Care for Kids? Transfer fees.


TO:  Folk who care about kids, especially about  those kids from 5-15 years of age forced to go to school and ordered to sit for tests and examinations….the ‘Treehorns’ ….

                    • used by the unscrupulous,
                    • ignored by those who should care, and
                    • exploited by those who don’t.


Transfer Fees – Interchange between political parties.

The likelihood of making the top team is always dicey at best. Even when elite positions within the team are reached, a player’s  occupation of the position can be transitory. Selectors hire them for a short period and then get rid of them if they don’t do as we expect of them. Some last longer than they should. Communities are always on the look-out for outstanding substitutes and are prepared to go to great lengths to obtain the best available.

Isn’t it a pity that the notion of ‘transfer’ couldn’t apply to political parties in the same way that it does to football teams?  Let me present a case study.

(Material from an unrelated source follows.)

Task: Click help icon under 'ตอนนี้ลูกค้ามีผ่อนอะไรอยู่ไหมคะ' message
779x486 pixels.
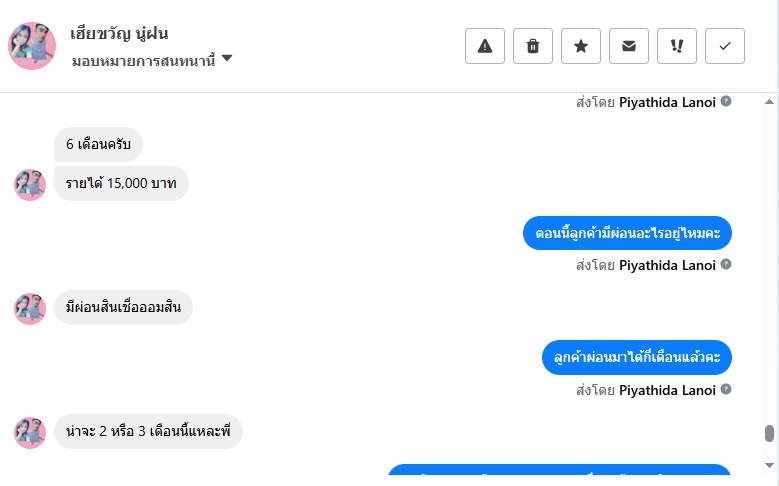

The Australian Labor Party has lost its raison d’etre completely. That’s very plain. It used to care for the downtrodden and needy; and the children of the poor had a high priority. I can cite so many examples from the past. It is now doing as it is told by its corporate buddies and it has lost its caring, humanitarian base. The difference between it and its so-called opposition parties is difficult to distinguish. Both are specialist right wingers. Observers have great difficulty finding any single member of Australia’s major parties who would stick up for school kids and try to protect them from the prevailing inhumane treatment. Both sides advocate the ‘finger in the wind’ technique to measure the weather.

There is a Labour Party politician across the Tasman Sea who will speak his mind on behalf of children. Can Australian ‘Labor’ arrange for him to be transferred across the ditch on a three-year contract? He talks about kids instead of scores.  He will genuinely stick up for kids….a breath of fresh air.  He thinks. He can’t see ‘testing’ and top-down ‘reform’ living together. He is determined.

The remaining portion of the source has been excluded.